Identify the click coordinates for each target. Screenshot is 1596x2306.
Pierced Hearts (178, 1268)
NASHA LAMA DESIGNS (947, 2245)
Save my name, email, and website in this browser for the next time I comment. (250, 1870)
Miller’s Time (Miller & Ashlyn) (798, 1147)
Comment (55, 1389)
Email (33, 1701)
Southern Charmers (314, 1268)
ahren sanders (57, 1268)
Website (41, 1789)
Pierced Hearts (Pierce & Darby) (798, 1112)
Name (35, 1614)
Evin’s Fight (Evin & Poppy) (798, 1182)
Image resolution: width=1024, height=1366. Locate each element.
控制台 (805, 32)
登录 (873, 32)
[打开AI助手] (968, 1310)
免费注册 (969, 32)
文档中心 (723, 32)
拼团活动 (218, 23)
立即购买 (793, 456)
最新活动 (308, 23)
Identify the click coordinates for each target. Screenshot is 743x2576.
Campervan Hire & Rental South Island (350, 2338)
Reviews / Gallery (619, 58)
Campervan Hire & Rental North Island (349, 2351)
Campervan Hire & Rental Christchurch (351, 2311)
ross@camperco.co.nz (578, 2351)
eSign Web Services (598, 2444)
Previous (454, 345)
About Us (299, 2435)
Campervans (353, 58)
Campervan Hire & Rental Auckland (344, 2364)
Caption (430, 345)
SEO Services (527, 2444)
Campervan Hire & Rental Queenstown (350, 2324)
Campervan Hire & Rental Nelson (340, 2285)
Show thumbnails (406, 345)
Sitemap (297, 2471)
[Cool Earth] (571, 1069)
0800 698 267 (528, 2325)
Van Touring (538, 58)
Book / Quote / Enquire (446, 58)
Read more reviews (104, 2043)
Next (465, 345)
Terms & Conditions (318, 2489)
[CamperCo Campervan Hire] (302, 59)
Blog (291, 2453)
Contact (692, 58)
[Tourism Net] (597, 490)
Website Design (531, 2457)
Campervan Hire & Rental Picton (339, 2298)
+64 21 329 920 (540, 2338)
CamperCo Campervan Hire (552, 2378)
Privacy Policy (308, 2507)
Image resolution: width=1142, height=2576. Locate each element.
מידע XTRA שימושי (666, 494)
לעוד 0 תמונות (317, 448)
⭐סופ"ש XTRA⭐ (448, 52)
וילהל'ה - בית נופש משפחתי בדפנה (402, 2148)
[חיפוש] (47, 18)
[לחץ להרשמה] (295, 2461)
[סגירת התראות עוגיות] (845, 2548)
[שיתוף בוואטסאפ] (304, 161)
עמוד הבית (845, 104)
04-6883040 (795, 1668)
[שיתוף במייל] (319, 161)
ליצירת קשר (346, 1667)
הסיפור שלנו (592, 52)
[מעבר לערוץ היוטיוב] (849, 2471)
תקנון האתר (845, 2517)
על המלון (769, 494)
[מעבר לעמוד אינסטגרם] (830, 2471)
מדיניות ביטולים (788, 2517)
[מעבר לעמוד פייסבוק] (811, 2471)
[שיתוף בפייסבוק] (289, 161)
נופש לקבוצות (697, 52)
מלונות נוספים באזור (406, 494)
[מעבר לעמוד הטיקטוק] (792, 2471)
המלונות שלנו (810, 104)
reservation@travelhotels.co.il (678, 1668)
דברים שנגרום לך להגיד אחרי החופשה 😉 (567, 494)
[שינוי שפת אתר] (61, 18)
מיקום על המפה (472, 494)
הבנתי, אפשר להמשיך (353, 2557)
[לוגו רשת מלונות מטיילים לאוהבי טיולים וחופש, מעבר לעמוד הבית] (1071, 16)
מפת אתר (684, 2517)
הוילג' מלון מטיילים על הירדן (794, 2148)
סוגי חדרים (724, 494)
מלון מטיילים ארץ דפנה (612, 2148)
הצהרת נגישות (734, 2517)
........
Would you restate exactly the lines of the material above, from its opening line through the line with "ross@camperco.co.nz (578, 2351)", and output only those?

Identify the click coordinates for each target. Screenshot is 1596x2306.
Pierced Hearts (178, 1268)
NASHA LAMA DESIGNS (947, 2245)
Save my name, email, and website in this browser for the next time I comment. (250, 1870)
Miller’s Time (Miller & Ashlyn) (798, 1147)
Comment (55, 1389)
Email (33, 1701)
Southern Charmers (314, 1268)
ahren sanders (57, 1268)
Website (41, 1789)
Pierced Hearts (Pierce & Darby) (798, 1112)
Name (35, 1614)
Evin’s Fight (Evin & Poppy) (798, 1182)
Image resolution: width=1024, height=1366. Locate each element.
控制台 (805, 32)
登录 (873, 32)
[打开AI助手] (968, 1310)
免费注册 (969, 32)
文档中心 (723, 32)
拼团活动 (218, 23)
立即购买 (793, 456)
最新活动 (308, 23)
Identify the click coordinates for each target. Screenshot is 743x2576.
Campervan Hire & Rental South Island (350, 2338)
Reviews / Gallery (619, 58)
Campervan Hire & Rental North Island (349, 2351)
Campervan Hire & Rental Christchurch (351, 2311)
ross@camperco.co.nz (578, 2351)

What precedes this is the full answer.